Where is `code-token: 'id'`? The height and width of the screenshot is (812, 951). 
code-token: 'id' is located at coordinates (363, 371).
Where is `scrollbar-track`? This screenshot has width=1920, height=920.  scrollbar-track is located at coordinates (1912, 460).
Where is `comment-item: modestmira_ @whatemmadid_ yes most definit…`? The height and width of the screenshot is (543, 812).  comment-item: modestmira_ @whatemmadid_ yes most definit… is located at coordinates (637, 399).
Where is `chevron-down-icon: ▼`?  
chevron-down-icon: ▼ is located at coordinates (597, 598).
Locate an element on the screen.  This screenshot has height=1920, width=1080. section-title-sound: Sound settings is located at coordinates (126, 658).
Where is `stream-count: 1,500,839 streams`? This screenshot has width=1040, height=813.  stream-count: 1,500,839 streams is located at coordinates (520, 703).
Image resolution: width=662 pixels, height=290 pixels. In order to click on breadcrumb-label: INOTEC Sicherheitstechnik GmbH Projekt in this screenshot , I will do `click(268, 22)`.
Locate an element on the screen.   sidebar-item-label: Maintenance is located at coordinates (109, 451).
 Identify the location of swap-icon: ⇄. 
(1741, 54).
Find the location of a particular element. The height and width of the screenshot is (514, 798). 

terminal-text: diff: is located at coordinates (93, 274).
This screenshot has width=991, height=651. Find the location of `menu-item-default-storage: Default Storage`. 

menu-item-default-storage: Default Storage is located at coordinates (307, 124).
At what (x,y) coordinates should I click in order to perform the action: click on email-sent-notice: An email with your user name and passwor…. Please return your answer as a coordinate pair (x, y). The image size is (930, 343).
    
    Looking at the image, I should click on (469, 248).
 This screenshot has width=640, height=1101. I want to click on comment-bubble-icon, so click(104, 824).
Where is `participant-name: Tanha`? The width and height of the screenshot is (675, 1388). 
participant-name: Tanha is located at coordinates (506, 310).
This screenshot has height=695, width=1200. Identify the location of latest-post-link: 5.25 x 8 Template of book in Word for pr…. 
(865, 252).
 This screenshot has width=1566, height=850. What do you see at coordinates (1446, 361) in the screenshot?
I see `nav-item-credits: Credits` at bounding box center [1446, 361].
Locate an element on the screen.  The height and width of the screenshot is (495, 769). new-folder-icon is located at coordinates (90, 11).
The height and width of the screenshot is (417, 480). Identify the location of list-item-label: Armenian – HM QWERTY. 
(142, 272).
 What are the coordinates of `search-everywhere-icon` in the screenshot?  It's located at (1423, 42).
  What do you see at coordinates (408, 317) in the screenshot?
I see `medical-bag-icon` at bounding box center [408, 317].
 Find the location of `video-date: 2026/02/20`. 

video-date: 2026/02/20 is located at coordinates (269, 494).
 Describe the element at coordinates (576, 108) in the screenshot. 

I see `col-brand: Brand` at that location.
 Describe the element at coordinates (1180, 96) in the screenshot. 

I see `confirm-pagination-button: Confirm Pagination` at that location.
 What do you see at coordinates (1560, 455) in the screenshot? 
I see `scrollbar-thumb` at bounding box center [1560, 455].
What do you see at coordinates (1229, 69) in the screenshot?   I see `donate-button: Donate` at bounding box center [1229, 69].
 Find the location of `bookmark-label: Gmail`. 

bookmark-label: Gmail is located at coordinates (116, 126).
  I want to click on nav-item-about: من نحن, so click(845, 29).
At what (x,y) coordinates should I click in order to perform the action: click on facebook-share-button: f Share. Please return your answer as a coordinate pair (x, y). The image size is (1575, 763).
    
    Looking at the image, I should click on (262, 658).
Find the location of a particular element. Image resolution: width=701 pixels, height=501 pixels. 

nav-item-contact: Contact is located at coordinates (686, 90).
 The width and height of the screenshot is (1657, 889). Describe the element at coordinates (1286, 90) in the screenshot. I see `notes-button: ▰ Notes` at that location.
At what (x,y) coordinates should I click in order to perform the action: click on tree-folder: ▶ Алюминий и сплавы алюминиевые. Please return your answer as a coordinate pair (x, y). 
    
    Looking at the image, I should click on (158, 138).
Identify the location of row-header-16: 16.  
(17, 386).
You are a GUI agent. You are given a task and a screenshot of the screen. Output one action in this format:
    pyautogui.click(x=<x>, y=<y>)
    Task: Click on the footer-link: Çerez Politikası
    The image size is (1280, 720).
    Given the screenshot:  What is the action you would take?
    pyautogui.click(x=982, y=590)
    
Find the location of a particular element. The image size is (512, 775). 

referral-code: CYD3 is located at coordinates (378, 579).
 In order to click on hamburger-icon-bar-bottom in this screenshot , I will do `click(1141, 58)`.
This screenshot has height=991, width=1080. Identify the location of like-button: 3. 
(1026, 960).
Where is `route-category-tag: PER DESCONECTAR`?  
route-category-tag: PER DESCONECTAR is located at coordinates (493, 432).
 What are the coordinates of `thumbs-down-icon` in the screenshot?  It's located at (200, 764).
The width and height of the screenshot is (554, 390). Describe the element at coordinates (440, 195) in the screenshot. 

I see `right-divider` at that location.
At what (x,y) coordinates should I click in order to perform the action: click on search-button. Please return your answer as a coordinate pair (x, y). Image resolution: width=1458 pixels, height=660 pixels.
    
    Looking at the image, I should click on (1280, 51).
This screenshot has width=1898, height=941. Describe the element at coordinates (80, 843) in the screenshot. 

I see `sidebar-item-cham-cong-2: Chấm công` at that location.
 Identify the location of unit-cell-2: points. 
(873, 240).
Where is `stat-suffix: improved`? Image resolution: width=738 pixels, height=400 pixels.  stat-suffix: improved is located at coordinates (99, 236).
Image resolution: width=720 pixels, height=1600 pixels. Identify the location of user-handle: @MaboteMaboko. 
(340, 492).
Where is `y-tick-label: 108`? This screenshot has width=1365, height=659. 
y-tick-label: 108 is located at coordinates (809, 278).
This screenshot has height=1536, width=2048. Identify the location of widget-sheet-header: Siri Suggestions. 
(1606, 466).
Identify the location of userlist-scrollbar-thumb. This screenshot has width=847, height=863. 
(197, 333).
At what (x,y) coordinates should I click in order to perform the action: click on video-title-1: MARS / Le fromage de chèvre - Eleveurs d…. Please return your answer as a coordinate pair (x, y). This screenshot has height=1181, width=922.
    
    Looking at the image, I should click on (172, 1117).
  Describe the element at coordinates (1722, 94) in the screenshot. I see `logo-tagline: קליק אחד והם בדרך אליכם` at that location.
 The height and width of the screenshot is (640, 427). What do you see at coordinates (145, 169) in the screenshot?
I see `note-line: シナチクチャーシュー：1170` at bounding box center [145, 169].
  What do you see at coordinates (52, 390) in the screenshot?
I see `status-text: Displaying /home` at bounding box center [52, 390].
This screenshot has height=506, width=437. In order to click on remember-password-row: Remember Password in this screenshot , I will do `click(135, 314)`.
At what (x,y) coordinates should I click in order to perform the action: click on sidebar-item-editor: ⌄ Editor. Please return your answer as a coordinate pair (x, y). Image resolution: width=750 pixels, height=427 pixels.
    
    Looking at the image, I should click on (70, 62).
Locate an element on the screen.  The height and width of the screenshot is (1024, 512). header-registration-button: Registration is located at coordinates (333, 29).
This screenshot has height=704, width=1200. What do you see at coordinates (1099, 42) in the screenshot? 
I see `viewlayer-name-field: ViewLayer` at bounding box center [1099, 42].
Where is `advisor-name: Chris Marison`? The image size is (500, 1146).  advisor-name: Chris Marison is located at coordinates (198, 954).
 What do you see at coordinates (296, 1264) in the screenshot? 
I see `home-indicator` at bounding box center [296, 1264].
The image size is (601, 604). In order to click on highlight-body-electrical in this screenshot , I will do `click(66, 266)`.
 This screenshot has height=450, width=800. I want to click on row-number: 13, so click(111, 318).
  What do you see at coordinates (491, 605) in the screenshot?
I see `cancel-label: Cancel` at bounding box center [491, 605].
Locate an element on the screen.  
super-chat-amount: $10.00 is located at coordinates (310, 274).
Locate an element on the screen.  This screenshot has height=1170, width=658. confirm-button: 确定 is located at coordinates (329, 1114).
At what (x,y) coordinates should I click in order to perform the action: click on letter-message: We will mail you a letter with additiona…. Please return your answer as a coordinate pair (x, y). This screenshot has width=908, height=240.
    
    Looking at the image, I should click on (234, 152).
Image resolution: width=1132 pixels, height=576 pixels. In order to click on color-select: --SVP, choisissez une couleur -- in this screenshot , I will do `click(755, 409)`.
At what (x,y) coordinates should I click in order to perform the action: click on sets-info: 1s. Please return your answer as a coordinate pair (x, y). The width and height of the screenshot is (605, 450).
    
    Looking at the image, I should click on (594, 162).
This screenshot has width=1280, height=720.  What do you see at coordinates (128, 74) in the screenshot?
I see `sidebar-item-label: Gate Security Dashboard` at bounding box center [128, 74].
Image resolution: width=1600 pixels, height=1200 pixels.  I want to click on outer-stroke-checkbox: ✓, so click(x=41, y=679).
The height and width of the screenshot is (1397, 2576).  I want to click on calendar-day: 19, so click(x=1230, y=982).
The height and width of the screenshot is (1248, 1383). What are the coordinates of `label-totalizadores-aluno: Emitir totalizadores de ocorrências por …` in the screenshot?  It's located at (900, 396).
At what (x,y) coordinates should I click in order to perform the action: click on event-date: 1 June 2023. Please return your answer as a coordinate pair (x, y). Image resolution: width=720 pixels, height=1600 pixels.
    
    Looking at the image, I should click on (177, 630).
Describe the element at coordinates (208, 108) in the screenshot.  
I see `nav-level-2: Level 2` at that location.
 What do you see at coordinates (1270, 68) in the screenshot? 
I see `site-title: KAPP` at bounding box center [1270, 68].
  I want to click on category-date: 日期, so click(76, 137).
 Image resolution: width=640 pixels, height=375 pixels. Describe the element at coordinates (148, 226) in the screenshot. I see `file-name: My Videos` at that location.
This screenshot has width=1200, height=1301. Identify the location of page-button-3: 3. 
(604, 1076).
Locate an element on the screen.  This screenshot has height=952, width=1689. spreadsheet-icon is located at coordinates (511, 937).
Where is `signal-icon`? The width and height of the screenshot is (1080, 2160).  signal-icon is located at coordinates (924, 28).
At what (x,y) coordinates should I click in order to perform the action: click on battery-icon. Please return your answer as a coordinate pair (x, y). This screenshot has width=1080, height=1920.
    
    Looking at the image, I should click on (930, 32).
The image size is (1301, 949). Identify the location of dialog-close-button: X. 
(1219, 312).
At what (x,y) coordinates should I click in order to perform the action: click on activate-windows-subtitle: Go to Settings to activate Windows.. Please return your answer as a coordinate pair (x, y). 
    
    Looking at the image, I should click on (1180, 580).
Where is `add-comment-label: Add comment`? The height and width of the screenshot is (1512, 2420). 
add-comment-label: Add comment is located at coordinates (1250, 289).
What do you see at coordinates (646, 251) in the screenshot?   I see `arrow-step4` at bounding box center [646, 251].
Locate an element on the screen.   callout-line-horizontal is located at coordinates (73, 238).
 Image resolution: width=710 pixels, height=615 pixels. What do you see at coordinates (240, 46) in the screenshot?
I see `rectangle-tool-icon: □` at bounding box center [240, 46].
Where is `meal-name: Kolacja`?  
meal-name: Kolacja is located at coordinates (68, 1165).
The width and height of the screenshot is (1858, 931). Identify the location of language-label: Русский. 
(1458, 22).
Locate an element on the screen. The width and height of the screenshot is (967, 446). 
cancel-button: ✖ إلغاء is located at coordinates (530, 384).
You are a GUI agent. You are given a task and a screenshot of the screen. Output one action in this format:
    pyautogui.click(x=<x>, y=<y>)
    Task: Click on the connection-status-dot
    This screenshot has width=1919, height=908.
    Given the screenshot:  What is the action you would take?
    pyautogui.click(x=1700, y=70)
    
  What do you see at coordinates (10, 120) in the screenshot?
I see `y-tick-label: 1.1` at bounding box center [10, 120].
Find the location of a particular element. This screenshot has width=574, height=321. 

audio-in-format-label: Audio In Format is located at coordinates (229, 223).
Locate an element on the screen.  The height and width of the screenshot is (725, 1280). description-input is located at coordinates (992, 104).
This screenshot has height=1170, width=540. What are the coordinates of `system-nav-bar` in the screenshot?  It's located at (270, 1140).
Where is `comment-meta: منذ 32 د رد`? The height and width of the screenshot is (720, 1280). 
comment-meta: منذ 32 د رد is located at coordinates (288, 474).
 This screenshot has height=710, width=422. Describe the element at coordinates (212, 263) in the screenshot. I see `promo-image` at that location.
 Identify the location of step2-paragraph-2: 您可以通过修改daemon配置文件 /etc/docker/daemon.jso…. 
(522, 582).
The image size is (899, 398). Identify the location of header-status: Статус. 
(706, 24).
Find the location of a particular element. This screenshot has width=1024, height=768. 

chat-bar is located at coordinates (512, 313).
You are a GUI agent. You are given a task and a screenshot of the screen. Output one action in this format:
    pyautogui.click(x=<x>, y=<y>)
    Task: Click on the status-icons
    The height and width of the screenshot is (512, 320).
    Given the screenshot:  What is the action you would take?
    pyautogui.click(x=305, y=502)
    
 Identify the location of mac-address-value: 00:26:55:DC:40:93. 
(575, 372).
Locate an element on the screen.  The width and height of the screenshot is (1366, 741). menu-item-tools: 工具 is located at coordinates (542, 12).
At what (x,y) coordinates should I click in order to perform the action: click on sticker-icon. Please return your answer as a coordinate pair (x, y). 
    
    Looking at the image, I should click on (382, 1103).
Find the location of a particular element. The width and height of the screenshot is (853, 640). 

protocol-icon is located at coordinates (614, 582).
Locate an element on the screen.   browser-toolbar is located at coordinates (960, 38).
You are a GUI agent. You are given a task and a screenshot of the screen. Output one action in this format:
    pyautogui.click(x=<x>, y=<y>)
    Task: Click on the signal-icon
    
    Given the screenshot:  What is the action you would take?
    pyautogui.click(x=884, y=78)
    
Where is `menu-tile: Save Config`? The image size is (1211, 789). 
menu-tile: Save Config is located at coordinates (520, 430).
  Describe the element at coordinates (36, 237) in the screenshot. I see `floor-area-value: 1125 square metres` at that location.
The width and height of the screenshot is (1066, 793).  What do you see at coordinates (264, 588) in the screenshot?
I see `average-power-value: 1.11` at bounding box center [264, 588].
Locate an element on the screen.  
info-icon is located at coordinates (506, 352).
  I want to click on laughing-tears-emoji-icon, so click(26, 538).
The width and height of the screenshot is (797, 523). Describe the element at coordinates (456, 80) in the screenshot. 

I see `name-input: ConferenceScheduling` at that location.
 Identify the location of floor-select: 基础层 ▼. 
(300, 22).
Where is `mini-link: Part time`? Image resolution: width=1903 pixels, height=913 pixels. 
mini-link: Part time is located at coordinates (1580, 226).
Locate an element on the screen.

════

Extract the material from the line containing "is (930, 343)." through the line containing "This screenshot has width=640, height=1101.", and reproduce those lines verbatim.

At what (x,y) coordinates should I click in order to perform the action: click on email-sent-notice: An email with your user name and passwor…. Please return your answer as a coordinate pair (x, y). The image size is (930, 343).
    
    Looking at the image, I should click on (469, 248).
 This screenshot has width=640, height=1101. I want to click on comment-bubble-icon, so click(104, 824).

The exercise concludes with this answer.